TASK INSTRUCTIONS:
Retype each entry below exactly. Do not carry any image over.

INFORMATION:
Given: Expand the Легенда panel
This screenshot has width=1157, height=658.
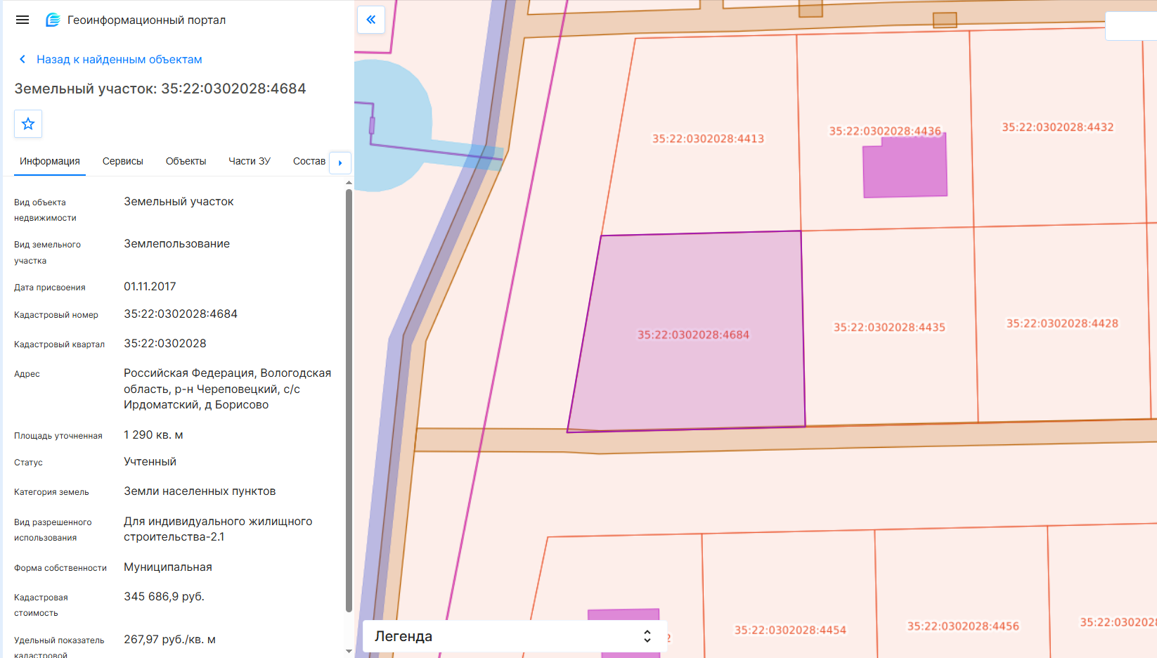Looking at the screenshot, I should tap(515, 636).
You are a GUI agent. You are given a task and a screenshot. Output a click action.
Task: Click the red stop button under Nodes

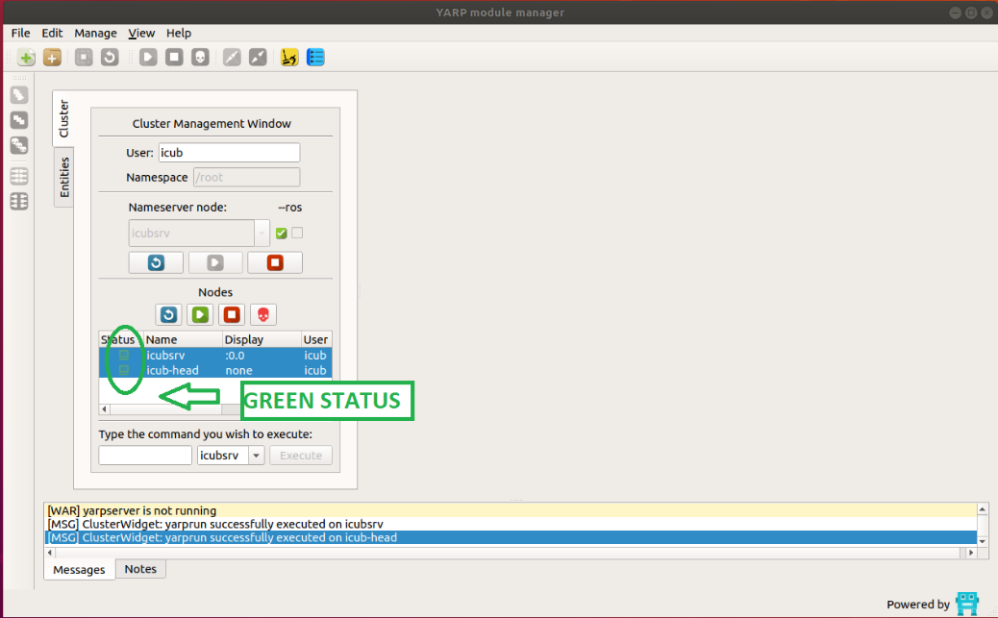231,314
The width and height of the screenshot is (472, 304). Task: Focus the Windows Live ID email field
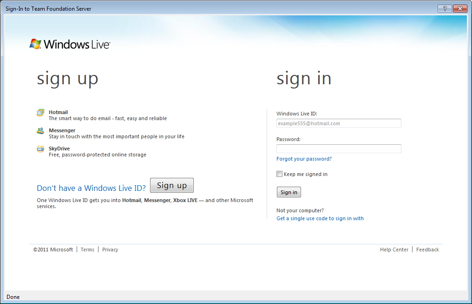(x=339, y=123)
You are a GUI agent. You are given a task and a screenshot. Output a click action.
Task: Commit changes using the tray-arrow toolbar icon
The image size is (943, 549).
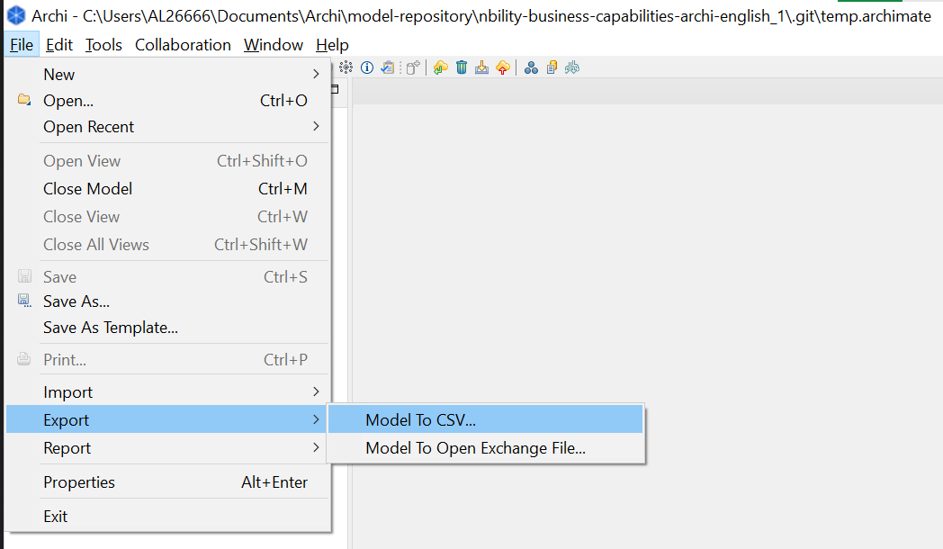click(x=481, y=68)
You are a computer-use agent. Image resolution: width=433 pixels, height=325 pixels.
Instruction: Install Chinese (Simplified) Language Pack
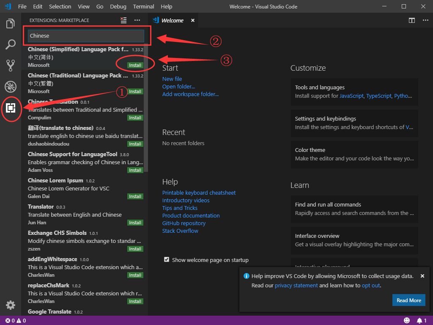coord(135,65)
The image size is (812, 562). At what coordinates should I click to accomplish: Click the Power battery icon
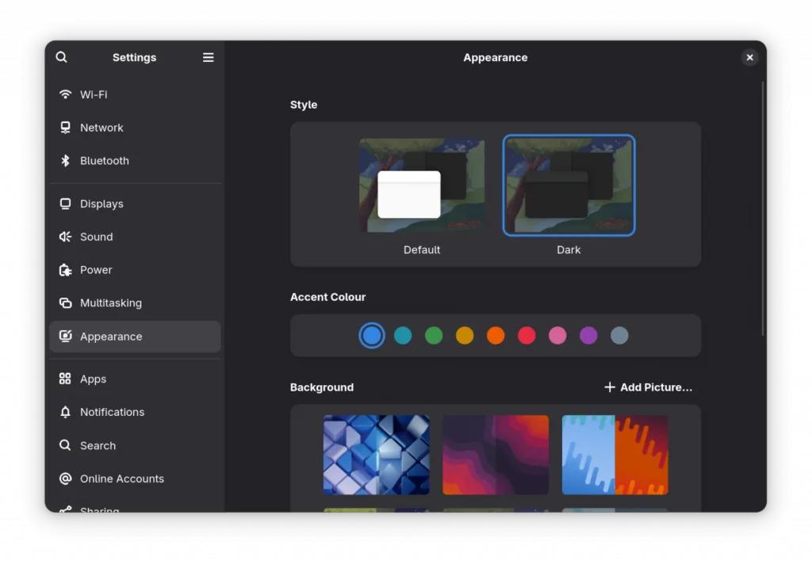[65, 270]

EXERCISE OUTPUT:
Given: Expand the Легенда panel
This screenshot has width=1157, height=658.
Looking at the screenshot, I should tap(515, 636).
You are a GUI agent. You are given a task and a screenshot. Output a click action.
Task: Click the red stop button under Nodes

231,314
The width and height of the screenshot is (472, 304). Task: Focus the Windows Live ID email field
(x=339, y=123)
You are a GUI agent. You are given a task and a screenshot. Output a click action.
Task: Commit changes using the tray-arrow toolbar icon
The image size is (943, 549).
click(x=481, y=68)
You are a computer-use agent. Image resolution: width=433 pixels, height=325 pixels.
Instruction: Install Chinese (Simplified) Language Pack
coord(135,65)
The image size is (812, 562). At what coordinates should I click to accomplish: Click the Power battery icon
[65, 270]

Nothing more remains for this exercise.